Collected data entries:
# # #

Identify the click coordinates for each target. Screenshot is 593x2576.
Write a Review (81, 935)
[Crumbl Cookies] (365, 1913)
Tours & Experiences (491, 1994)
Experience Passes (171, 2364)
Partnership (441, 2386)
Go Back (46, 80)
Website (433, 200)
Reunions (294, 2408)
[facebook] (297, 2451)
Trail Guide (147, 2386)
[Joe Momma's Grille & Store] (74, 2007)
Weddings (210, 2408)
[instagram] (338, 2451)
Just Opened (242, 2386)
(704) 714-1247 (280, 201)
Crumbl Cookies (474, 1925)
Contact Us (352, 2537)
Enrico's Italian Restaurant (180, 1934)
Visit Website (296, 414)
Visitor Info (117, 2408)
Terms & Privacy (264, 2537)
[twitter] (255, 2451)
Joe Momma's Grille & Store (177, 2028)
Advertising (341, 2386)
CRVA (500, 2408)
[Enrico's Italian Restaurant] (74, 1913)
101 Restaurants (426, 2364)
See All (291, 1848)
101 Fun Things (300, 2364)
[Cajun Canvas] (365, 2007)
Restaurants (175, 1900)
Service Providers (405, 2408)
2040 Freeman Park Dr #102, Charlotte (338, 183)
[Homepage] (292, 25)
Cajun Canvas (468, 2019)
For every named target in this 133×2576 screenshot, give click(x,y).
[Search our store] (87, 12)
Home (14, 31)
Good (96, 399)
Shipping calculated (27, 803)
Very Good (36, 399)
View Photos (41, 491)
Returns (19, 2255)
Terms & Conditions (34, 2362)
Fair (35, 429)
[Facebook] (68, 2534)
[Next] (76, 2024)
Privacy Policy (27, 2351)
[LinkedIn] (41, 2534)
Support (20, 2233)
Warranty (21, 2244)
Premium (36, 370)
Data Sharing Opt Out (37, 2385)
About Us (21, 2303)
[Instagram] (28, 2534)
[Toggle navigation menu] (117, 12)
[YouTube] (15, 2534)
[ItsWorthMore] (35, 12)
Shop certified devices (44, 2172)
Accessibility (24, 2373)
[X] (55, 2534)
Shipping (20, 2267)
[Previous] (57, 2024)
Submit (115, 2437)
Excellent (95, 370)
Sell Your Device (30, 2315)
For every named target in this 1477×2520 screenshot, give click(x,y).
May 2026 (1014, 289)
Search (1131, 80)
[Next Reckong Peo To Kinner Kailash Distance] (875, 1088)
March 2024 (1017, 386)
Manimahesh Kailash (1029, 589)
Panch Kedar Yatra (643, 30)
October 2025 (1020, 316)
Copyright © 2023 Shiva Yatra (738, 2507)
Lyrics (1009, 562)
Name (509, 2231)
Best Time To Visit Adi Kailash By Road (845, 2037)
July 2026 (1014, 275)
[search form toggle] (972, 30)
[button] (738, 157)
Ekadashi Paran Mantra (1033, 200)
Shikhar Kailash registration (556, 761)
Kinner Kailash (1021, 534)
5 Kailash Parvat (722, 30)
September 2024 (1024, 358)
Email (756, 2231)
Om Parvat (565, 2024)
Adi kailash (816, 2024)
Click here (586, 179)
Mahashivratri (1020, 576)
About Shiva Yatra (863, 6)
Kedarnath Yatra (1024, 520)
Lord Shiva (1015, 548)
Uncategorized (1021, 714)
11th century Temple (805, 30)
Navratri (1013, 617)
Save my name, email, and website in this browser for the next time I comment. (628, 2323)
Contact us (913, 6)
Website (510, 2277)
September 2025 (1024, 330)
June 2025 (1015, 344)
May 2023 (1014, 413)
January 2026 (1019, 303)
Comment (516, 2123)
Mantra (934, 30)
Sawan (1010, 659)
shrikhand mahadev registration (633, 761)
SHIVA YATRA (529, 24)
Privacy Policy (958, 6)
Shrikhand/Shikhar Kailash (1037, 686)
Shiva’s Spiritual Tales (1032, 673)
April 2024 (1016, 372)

# # #

● Task objective
Your answer should be the full set of records above, restated exactly.

● Written solution
Identify the click coordinates for each target. Screenshot is 593x2576.
Write a Review (81, 935)
[Crumbl Cookies] (365, 1913)
Tours & Experiences (491, 1994)
Experience Passes (171, 2364)
Partnership (441, 2386)
Go Back (46, 80)
Website (433, 200)
Reunions (294, 2408)
[facebook] (297, 2451)
Trail Guide (147, 2386)
[Joe Momma's Grille & Store] (74, 2007)
Weddings (210, 2408)
[instagram] (338, 2451)
Just Opened (242, 2386)
(704) 714-1247 (280, 201)
Crumbl Cookies (474, 1925)
Contact Us (352, 2537)
Enrico's Italian Restaurant (180, 1934)
Visit Website (296, 414)
Visitor Info (117, 2408)
Terms & Privacy (264, 2537)
[twitter] (255, 2451)
Joe Momma's Grille & Store (177, 2028)
Advertising (341, 2386)
CRVA (500, 2408)
[Enrico's Italian Restaurant] (74, 1913)
101 Restaurants (426, 2364)
See All (291, 1848)
101 Fun Things (300, 2364)
[Cajun Canvas] (365, 2007)
Restaurants (175, 1900)
Service Providers (405, 2408)
2040 Freeman Park Dr #102, Charlotte (338, 183)
[Homepage] (292, 25)
Cajun Canvas (468, 2019)
For every named target in this 133×2576 screenshot, give click(x,y).
[Search our store] (87, 12)
Home (14, 31)
Good (96, 399)
Shipping calculated (27, 803)
Very Good (36, 399)
View Photos (41, 491)
Returns (19, 2255)
Terms & Conditions (34, 2362)
Fair (35, 429)
[Facebook] (68, 2534)
[Next] (76, 2024)
Privacy Policy (27, 2351)
[LinkedIn] (41, 2534)
Support (20, 2233)
Warranty (21, 2244)
Premium (36, 370)
Data Sharing Opt Out (37, 2385)
About Us (21, 2303)
[Instagram] (28, 2534)
[Toggle navigation menu] (117, 12)
[YouTube] (15, 2534)
[ItsWorthMore] (35, 12)
Shop certified devices (44, 2172)
Accessibility (24, 2373)
[X] (55, 2534)
Shipping (20, 2267)
[Previous] (57, 2024)
Submit (115, 2437)
Excellent (95, 370)
Sell Your Device (30, 2315)
For every named target in this 1477×2520 screenshot, give click(x,y).
May 2026 (1014, 289)
Search (1131, 80)
[Next Reckong Peo To Kinner Kailash Distance] (875, 1088)
March 2024 (1017, 386)
Manimahesh Kailash (1029, 589)
Panch Kedar Yatra (643, 30)
October 2025 (1020, 316)
Copyright © 2023 Shiva Yatra (738, 2507)
Lyrics (1009, 562)
Name (509, 2231)
Best Time To Visit Adi Kailash By Road (845, 2037)
July 2026 (1014, 275)
[search form toggle] (972, 30)
[button] (738, 157)
Ekadashi Paran Mantra (1033, 200)
Shikhar Kailash registration (556, 761)
Kinner Kailash (1021, 534)
5 Kailash Parvat (722, 30)
September 2024 (1024, 358)
Email (756, 2231)
Om Parvat (565, 2024)
Adi kailash (816, 2024)
Click here (586, 179)
Mahashivratri (1020, 576)
About Shiva Yatra (863, 6)
Kedarnath Yatra (1024, 520)
Lord Shiva (1015, 548)
Uncategorized (1021, 714)
11th century Temple (805, 30)
Navratri (1013, 617)
Save my name, email, and website in this browser for the next time I comment. (628, 2323)
Contact us (913, 6)
Website (510, 2277)
September 2025 (1024, 330)
June 2025 (1015, 344)
May 2023 (1014, 413)
January 2026 (1019, 303)
Comment (516, 2123)
Mantra (934, 30)
Sawan (1010, 659)
shrikhand mahadev registration (633, 761)
SHIVA YATRA (529, 24)
Privacy Policy (958, 6)
Shrikhand/Shikhar Kailash (1037, 686)
Shiva’s Spiritual Tales (1032, 673)
April 2024 (1016, 372)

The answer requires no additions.